Saved entries
=== Section Start ===
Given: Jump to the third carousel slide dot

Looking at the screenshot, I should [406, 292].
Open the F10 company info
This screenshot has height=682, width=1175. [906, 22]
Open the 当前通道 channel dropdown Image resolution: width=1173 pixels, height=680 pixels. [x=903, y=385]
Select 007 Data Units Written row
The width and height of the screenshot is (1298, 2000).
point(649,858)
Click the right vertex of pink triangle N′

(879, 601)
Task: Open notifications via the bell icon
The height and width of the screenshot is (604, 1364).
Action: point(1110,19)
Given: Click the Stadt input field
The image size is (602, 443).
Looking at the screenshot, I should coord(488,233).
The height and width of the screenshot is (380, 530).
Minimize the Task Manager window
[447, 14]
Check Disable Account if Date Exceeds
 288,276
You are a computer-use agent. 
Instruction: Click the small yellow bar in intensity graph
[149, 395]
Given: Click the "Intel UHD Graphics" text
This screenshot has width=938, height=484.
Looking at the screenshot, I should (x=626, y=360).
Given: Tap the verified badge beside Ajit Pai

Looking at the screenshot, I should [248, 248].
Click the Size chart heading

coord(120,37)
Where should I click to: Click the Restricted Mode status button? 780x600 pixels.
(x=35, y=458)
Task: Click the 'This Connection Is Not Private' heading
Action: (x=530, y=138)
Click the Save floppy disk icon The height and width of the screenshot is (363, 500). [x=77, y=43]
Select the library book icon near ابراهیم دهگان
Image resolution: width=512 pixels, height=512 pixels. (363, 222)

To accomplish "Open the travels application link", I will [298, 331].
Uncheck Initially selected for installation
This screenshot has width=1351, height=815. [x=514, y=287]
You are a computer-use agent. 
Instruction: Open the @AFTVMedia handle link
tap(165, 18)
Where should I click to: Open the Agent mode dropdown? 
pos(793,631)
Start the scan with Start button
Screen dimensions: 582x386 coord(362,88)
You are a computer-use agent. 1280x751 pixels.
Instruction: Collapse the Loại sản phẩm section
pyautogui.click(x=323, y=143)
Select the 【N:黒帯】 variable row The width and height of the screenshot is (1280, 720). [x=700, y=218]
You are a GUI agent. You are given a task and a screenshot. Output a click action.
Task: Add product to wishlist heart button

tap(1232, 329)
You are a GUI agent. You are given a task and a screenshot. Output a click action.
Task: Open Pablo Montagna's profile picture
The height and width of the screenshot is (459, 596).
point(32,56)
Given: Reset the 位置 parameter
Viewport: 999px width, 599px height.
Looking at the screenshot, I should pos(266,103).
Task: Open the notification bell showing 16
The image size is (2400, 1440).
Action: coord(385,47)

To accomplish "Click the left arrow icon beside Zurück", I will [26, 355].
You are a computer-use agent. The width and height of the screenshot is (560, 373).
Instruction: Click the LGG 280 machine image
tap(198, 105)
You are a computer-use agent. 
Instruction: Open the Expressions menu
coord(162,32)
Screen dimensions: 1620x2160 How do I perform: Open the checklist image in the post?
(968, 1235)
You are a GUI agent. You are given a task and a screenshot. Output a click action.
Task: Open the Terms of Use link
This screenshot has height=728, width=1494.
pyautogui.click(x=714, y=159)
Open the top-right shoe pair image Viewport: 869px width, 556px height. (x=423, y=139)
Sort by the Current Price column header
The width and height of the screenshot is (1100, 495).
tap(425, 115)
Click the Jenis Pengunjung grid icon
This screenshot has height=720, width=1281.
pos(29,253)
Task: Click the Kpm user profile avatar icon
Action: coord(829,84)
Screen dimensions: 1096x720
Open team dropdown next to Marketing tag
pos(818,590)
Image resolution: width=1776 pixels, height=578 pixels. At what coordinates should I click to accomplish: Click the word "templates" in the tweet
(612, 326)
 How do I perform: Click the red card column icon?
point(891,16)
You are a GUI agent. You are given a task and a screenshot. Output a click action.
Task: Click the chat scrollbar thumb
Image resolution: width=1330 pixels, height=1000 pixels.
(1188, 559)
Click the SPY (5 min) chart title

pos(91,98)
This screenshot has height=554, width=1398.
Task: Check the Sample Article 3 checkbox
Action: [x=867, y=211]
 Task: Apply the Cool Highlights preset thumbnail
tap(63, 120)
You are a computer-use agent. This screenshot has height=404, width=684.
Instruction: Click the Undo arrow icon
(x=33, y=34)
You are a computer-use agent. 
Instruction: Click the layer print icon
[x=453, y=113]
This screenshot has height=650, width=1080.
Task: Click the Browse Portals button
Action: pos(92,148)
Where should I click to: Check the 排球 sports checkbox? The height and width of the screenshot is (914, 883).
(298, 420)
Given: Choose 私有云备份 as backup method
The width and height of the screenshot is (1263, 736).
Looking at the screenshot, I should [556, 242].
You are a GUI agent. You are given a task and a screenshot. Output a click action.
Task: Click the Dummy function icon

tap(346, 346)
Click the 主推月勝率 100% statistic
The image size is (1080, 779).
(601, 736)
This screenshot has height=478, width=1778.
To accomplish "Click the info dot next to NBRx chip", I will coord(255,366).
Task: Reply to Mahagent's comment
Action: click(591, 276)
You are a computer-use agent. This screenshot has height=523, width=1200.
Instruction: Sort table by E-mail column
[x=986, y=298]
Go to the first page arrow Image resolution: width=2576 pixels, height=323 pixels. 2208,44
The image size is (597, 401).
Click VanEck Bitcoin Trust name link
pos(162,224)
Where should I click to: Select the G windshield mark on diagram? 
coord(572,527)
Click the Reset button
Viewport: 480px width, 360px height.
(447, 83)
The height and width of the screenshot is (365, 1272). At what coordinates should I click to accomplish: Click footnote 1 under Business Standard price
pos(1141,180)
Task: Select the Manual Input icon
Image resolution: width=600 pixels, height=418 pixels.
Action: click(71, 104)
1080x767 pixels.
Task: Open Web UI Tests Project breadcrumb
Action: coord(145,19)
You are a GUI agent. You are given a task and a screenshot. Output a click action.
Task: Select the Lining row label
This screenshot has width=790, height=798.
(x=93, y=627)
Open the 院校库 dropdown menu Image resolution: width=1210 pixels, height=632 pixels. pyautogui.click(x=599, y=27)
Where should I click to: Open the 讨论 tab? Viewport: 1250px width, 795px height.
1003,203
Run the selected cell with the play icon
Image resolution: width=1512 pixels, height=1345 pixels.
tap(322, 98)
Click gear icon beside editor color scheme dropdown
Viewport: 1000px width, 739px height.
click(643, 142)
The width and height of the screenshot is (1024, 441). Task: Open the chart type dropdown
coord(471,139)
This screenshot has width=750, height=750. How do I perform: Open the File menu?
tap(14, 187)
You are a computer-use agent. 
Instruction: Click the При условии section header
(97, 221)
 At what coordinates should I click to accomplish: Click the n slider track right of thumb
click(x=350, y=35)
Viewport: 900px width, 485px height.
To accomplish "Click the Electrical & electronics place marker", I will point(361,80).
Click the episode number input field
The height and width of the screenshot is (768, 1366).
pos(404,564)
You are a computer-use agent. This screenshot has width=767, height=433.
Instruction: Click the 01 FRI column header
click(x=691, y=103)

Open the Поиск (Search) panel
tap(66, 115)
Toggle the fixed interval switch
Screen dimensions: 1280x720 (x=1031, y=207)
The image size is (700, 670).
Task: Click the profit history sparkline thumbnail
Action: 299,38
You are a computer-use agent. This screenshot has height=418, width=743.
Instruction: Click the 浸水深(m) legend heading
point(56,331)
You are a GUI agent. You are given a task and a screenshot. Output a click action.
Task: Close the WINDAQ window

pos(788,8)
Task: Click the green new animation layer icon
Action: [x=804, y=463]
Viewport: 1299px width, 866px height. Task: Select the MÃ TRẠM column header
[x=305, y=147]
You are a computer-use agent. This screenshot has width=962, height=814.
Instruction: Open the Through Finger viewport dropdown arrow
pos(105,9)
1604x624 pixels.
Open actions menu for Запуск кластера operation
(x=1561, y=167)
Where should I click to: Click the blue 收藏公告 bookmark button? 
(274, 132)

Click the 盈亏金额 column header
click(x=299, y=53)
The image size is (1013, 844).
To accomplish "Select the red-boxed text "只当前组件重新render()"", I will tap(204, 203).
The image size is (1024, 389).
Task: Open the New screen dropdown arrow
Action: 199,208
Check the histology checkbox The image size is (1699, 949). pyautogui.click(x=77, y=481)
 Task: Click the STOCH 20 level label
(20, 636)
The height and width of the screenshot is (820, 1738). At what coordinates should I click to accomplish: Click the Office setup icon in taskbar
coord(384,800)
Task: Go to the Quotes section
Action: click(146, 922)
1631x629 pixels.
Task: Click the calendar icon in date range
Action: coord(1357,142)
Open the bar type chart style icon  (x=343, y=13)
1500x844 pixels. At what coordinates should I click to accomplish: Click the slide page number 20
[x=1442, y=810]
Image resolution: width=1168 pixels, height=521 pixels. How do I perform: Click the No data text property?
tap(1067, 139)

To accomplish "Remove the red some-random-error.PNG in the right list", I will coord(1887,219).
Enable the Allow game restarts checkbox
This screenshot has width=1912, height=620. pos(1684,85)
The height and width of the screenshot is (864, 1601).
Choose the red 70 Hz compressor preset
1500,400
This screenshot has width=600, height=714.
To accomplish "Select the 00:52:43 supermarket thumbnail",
=== Section End ===
> **What you have to do**:
What lines of the data include the word "bell"? Copy each of them.

> **Answer area**:
Task: Open notifications via the bell icon
Task: Open the notification bell showing 16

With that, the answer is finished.